Potential Therapeutic Pathway
When researchers genetically removed PROX1 from aggressive prostate cancer cells, the cells stopped growing and began dying. However, directly targeting transcription factors like PROX1 with drugs remains challenging.
The team discovered that PROX1 interacts with histone deacetylases (HDACs), proteins already implicated in cancer. Several HDAC inhibitors are FDA-approved for other cancers.

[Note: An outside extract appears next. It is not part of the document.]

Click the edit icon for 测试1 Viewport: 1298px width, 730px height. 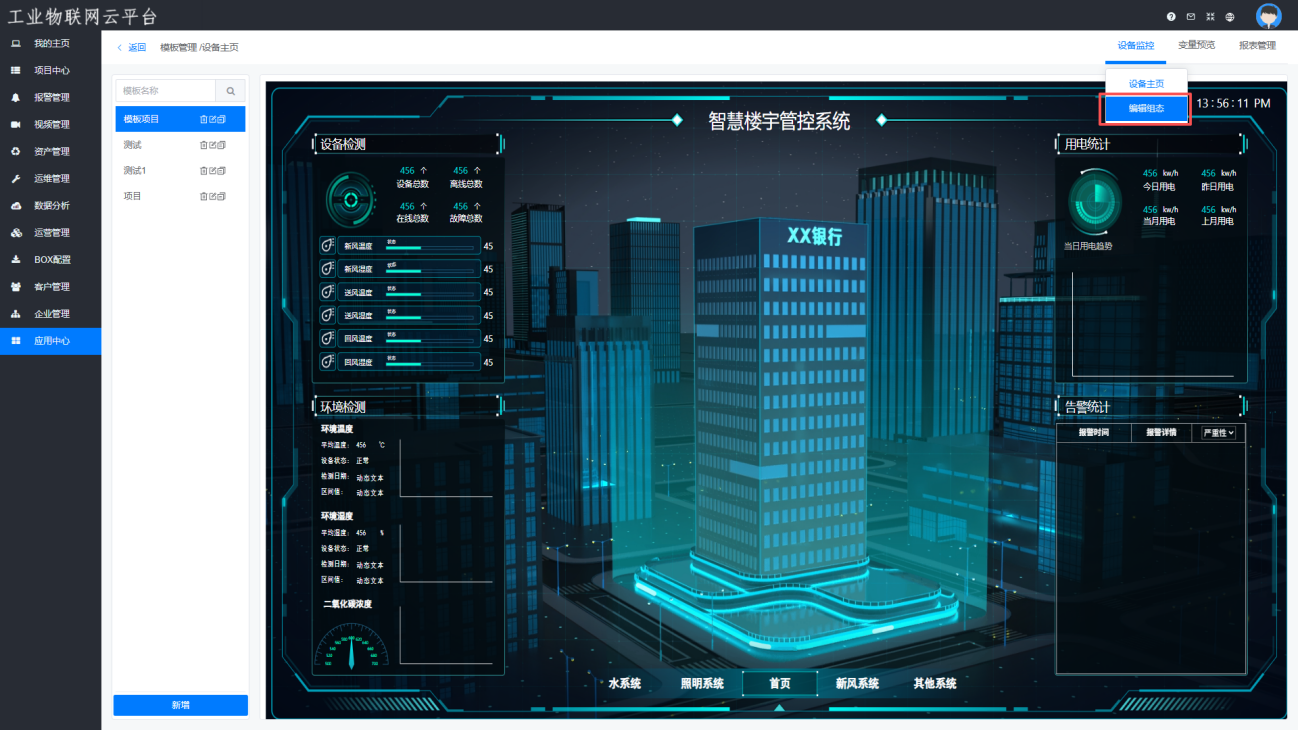click(x=213, y=171)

Experiments showed PROX1-expressing cells were highly sensitive to HDAC inhibitors, which reduced PROX1 protein levels and caused tumor cell death – mirroring the effects of genetic PROX1 removal.
Clinical Implications
“Our work positions PROX1 as an early driver away from androgen receptor dependence,” Dr. Alumkal stated. “HDAC inhibitors block PROX1 and reduce survival in aggressive prostate cancer models. This class of drugs should be prioritized for clinical trials in aggressive prostate cancer subtypes with limited treatment options.”
The study involved collaboration with numerous researchers and was supported by multiple grants from the National Institutes of Health, Department of Defense, Prostate Cancer Foundation, and other organizations.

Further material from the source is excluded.